*** Block opens ***

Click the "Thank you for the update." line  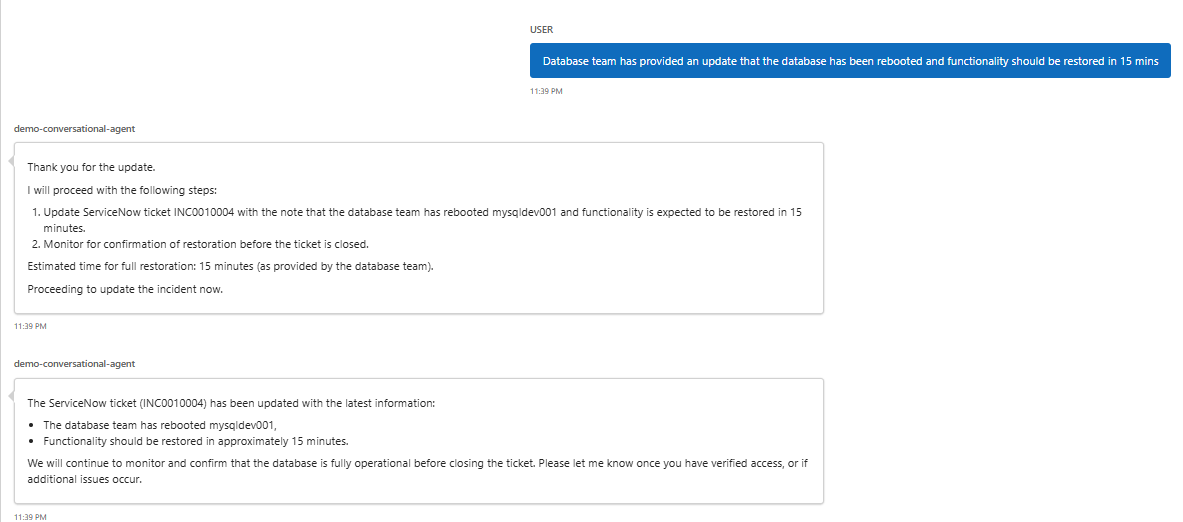(91, 167)
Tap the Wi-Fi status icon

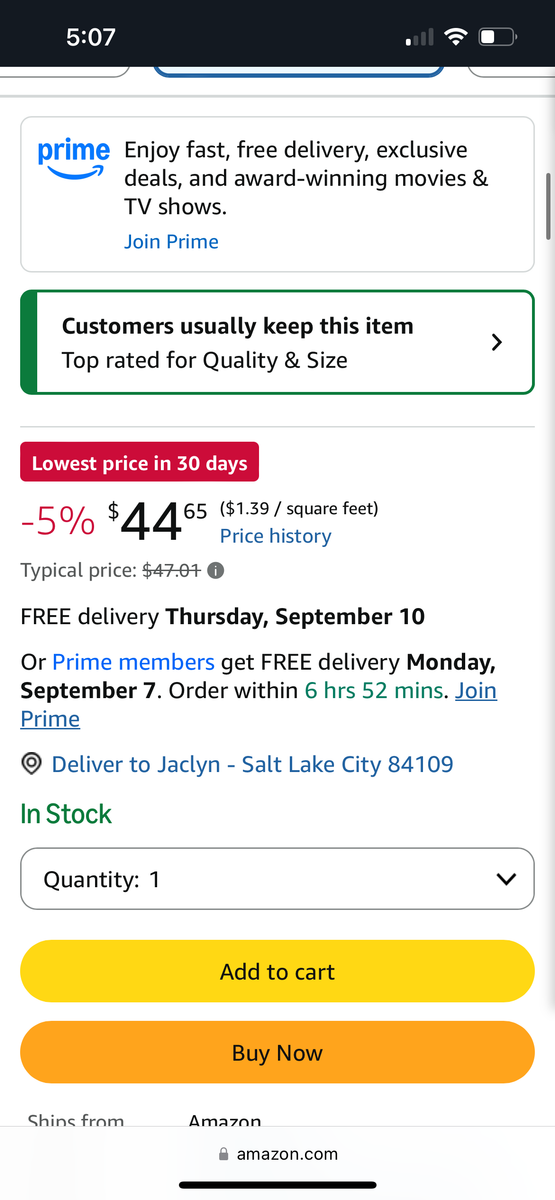pos(457,38)
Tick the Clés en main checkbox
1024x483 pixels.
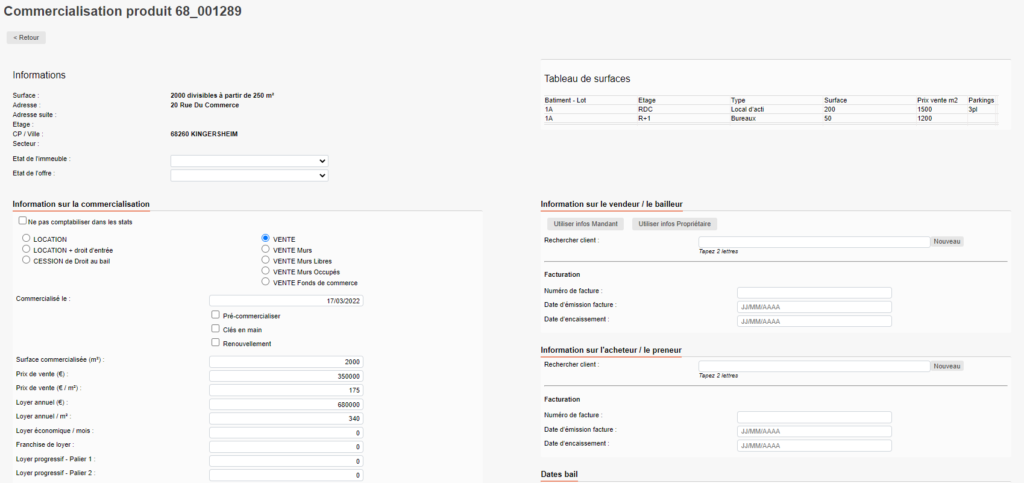click(x=215, y=328)
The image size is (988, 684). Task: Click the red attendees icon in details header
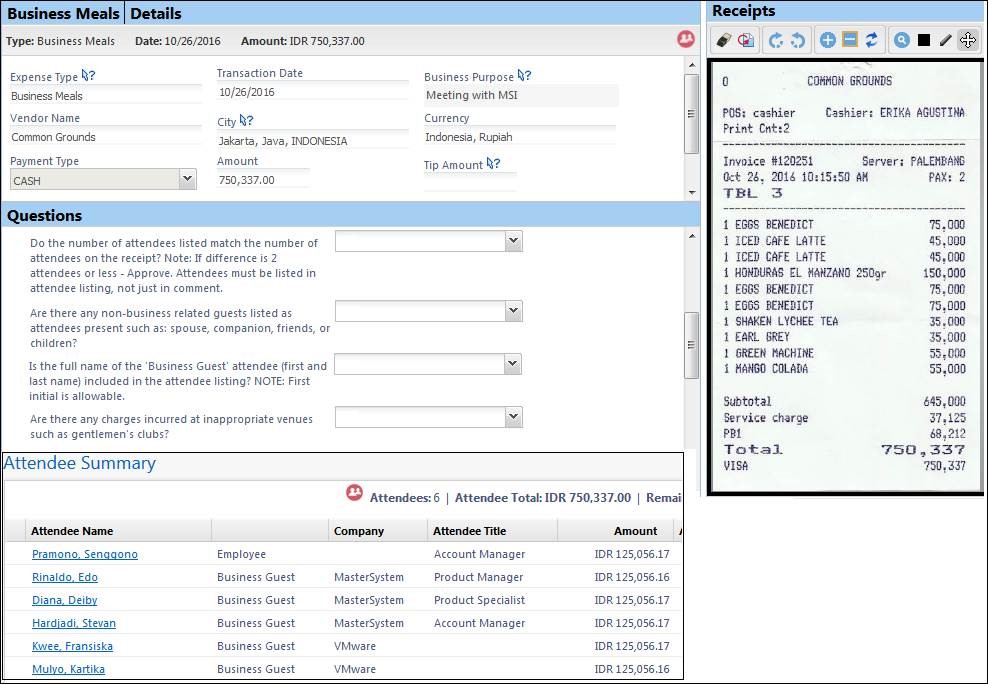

*** Block closes ***

Only the lines from the one containing "Tap the Wi-Fi status icon" through the final line of the records should be transcribed, exactly and with no pictures.

Tap the Wi-Fi status icon

pos(457,38)
Tick the Clés en main checkbox
1024x483 pixels.
click(x=215, y=328)
The image size is (988, 684). Task: Click the red attendees icon in details header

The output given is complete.